-- Opening Marker --

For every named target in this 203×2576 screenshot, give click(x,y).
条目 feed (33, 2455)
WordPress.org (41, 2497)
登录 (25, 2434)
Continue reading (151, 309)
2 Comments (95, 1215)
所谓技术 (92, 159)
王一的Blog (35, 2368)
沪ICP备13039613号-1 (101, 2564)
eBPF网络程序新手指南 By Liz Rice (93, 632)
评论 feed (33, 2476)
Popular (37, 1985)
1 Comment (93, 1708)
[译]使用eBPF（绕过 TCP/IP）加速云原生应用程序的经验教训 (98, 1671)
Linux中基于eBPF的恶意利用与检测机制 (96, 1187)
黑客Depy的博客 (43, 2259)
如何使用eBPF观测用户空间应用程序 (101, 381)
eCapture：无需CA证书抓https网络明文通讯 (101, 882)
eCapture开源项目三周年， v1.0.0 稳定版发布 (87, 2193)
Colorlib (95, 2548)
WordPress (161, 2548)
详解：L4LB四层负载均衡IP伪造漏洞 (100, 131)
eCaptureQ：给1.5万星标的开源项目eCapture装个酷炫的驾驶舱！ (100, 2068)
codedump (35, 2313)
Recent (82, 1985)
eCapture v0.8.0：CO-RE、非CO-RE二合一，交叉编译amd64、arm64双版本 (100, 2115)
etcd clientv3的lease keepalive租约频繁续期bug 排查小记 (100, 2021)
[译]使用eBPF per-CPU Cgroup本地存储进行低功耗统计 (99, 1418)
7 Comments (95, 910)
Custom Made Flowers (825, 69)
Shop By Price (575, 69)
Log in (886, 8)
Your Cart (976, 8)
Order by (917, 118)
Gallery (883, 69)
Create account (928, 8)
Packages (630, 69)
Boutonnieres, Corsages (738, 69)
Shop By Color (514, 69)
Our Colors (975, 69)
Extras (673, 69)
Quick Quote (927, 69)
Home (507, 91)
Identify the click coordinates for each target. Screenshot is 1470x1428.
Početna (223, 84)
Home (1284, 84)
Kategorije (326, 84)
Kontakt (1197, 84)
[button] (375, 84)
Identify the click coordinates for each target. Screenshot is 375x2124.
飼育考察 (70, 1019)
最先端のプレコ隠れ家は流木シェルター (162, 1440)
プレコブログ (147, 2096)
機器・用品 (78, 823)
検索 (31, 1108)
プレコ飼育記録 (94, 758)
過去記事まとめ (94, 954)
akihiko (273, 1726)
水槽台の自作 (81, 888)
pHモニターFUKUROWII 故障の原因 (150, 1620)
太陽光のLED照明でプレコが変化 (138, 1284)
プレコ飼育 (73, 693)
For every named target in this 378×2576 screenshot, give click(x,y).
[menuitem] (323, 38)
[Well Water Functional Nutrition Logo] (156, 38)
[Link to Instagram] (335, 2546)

-- Closing Marker --

Only one stretch of the entries above is wanted: the lines from the one containing "Kontakt (1197, 84)" through the one containing "プレコ飼育 (73, 693)". Please reproduce it exactly.

◆ **Answer section**:
Kontakt (1197, 84)
[button] (375, 84)
Identify the click coordinates for each target. Screenshot is 375x2124.
飼育考察 (70, 1019)
最先端のプレコ隠れ家は流木シェルター (162, 1440)
プレコブログ (147, 2096)
機器・用品 (78, 823)
検索 (31, 1108)
プレコ飼育記録 (94, 758)
過去記事まとめ (94, 954)
akihiko (273, 1726)
水槽台の自作 (81, 888)
pHモニターFUKUROWII 故障の原因 (150, 1620)
太陽光のLED照明でプレコが変化 (138, 1284)
プレコ飼育 (73, 693)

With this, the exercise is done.